Mobile units are subject to a different EN - BS EN 1866:1999. A complicated rating system exists dependant upon the media (water, foam, powder etc) and whether its Class A or B. CO2 is not covered.
Most specifications for mobile units work on the old fashioned premises of mass - just like with portables in pre-fire rating days x area requires a water extinguisher of at least y litres, x risk requires either a y kg be powder or z kilo monnex or a kio CO2.
With regard to foam branchpipe extinguishers - for decades all non chemical foam extinguishers were branchpipe and over the years went through P, FP & AFFF as the foam compound. Until the last few years all foam branchpipe extinguishers were AFFF unless you bought Angus Alcoseal models with AR-FFFP.
Now the few manufacturers of foam branch extinguishers seem to use FFFP - certainly Thomas Glover, Chubb & Amerex do. UK Fire britannia are the only AFFF branchpipe still made routinely.

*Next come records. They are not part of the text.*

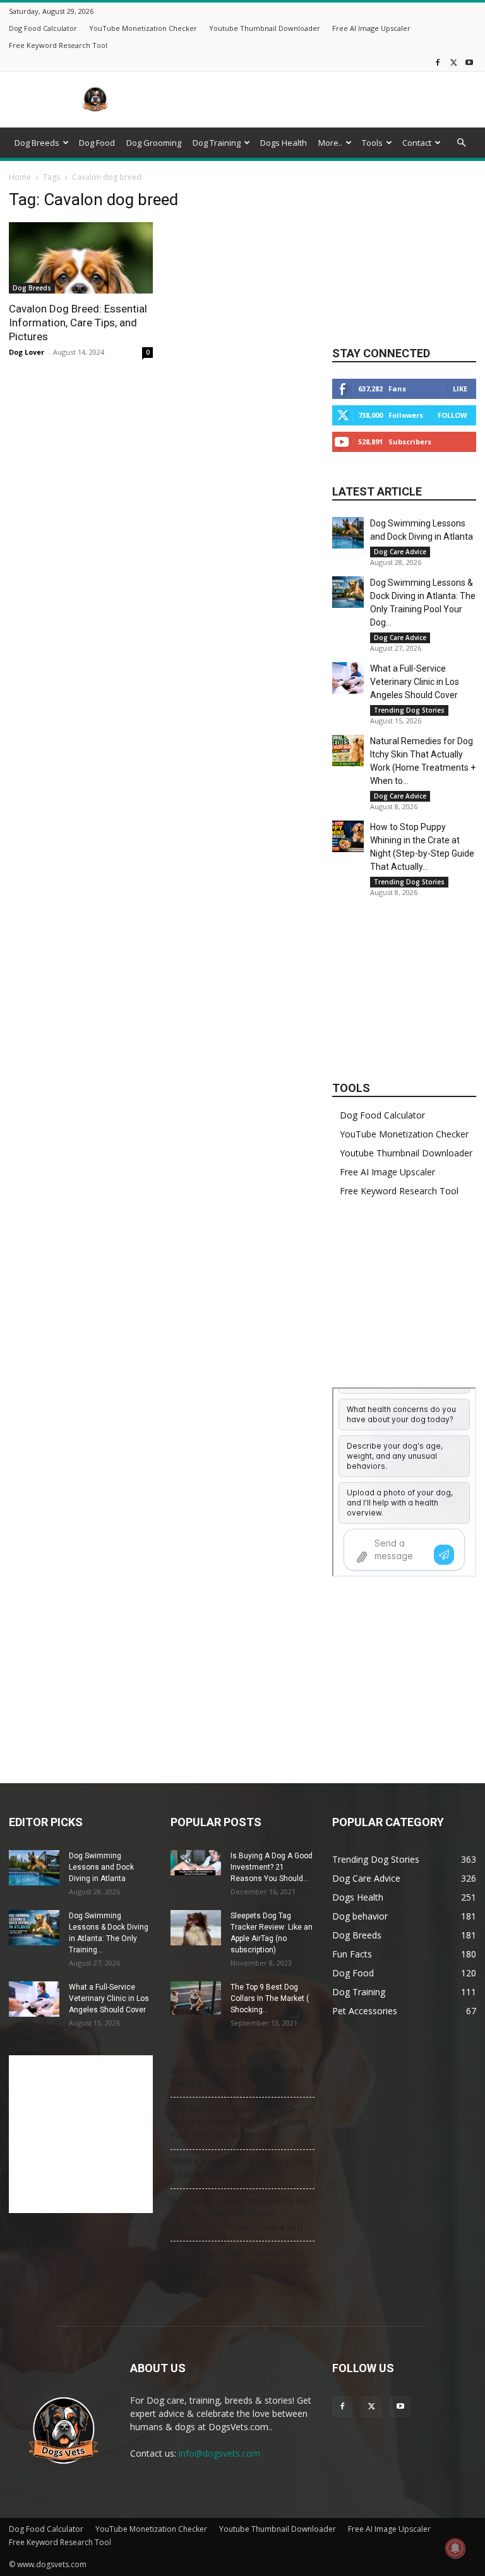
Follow (452, 415)
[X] (453, 62)
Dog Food (97, 142)
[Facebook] (438, 62)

Any case where you fill an extinguisher with the wrong agent voids the fire rating, voids any warranty and is in breach of the BS. With pwders this can also be dangerous. Failure to perform adequately would result in liability falling on the person who filled it wrongly.
Most AFFF branch extinguishers got a 13A:183B rating for 9 litres. FFFP models are similar, but can have higher ratings (21A &/or 233B). the property of the foams are different, the FP element of FFFP giving better stability and burnback resistance, plus most of these extinguishers are AR-FFFP so you'd loose your polar solvent/alcohol capability.
Considering that the cost difference between a bottle of AFFF refill for a 9 litre ext is only minutely less than that of a AR-FFP refill there is no real cost advantage - better to stick with the designed foam compound and avoid problems later on.
Don't forget most AR-FFFP branchpipe extinguishers now use 90g cartridges instead of the 71 or 75g used in the old AFFF models - use the wrong cart & you'll get poor performance.
SUMMARY - AFFF will work (not as well) in a AR-FFFP branchpipe - but you shouldn't do it!